“If [financial success] came early enough and you
loved life as much as you loved your work,
it would take much character to resist the temptations.
Once writing has become your major vice and
greatest pleasure, only death can stop it. Financial security
then is a great help as it keeps you from worrying.
Worry destroys the ability to write.”
In 1920, Aldous Huxley was a struggling, unknown writer. He eked out a living writing reviews for the Athenaeum and the Westminster Gazette. The pittance he earned allowed him to barely support his wife and child. They lived in a spartan coldwater flat in Hampstead, living on canned soup and boiled potatoes. Discouraged, Huxley wrote his father, “There is nothing but a commercial success that can free one from this deadly hustle.”

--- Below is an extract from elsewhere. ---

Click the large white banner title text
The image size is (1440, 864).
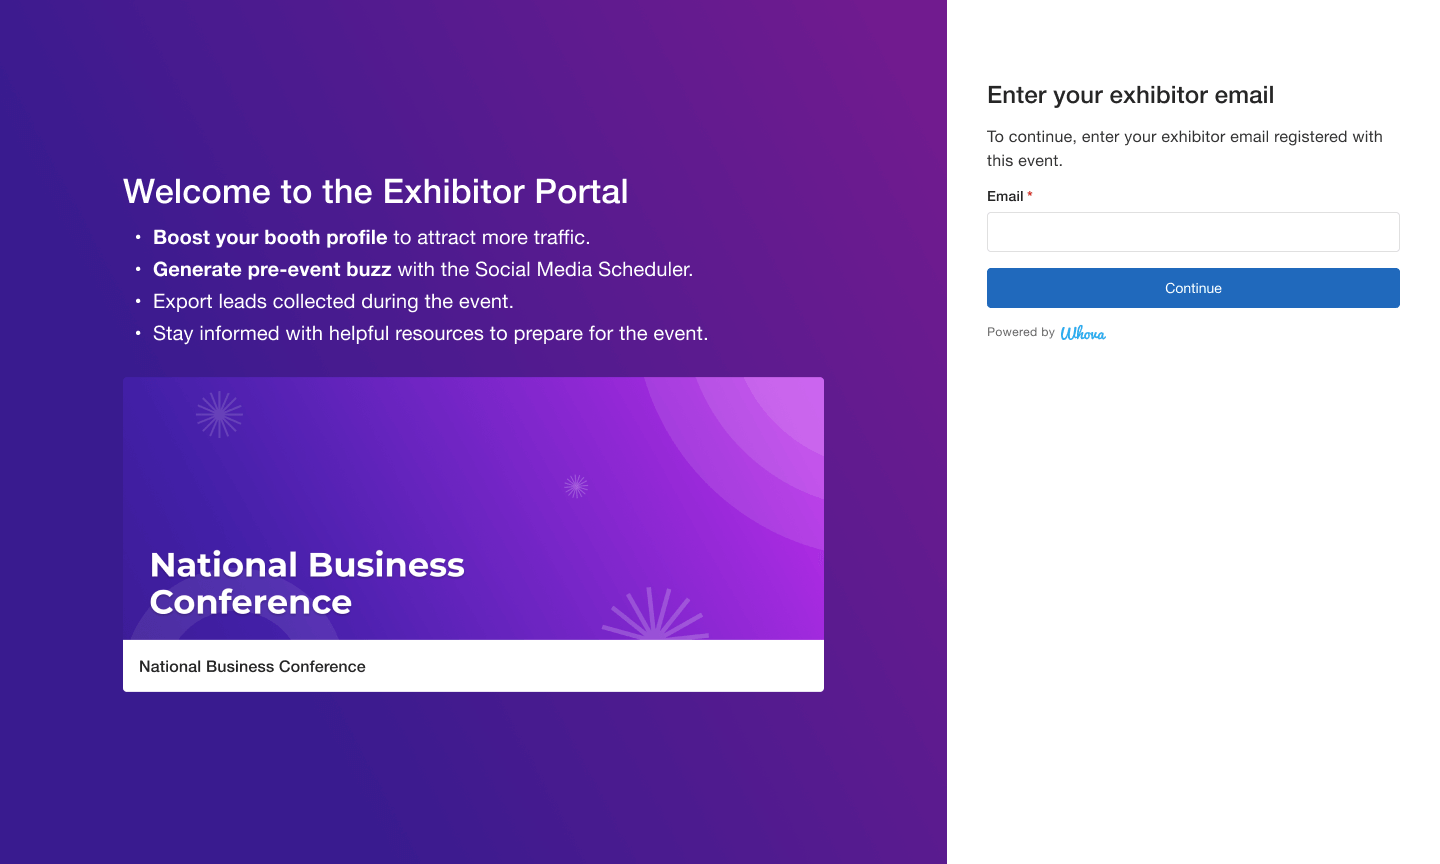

Two years later, Huxley’s first novel, Crome Yellow, was published and met with critical praise and modest commercial success: 2,500 copies sold the first year. Those may be dismal numbers by today’s standards, but they were solidly respectable sales for the time, and Huxley was delighted. After several years of the “deadly hustle” of writing articles and reviews, the 28-year-old writer had achieved success. He moved his family from the Hampstead flat to a comfortable home in Kensington. He quit his day job at the magazine and became a full-time working writer, devoting his time and energy to his novels, including Eyeless in Gaza and Brave New World.
I know exactly what Huxley meant when he talked about the “deadly hustle.” You probably do, too. But with persistence, planning, and hard work, you can achieve the success that will bring an end to the hustle. You can achieve the dream of becoming a writer on your own terms, writing the books you want to write, commanding huge advances, collecting obscene royalties. In time, you’ll look back and know that the struggles and lean times were worth it.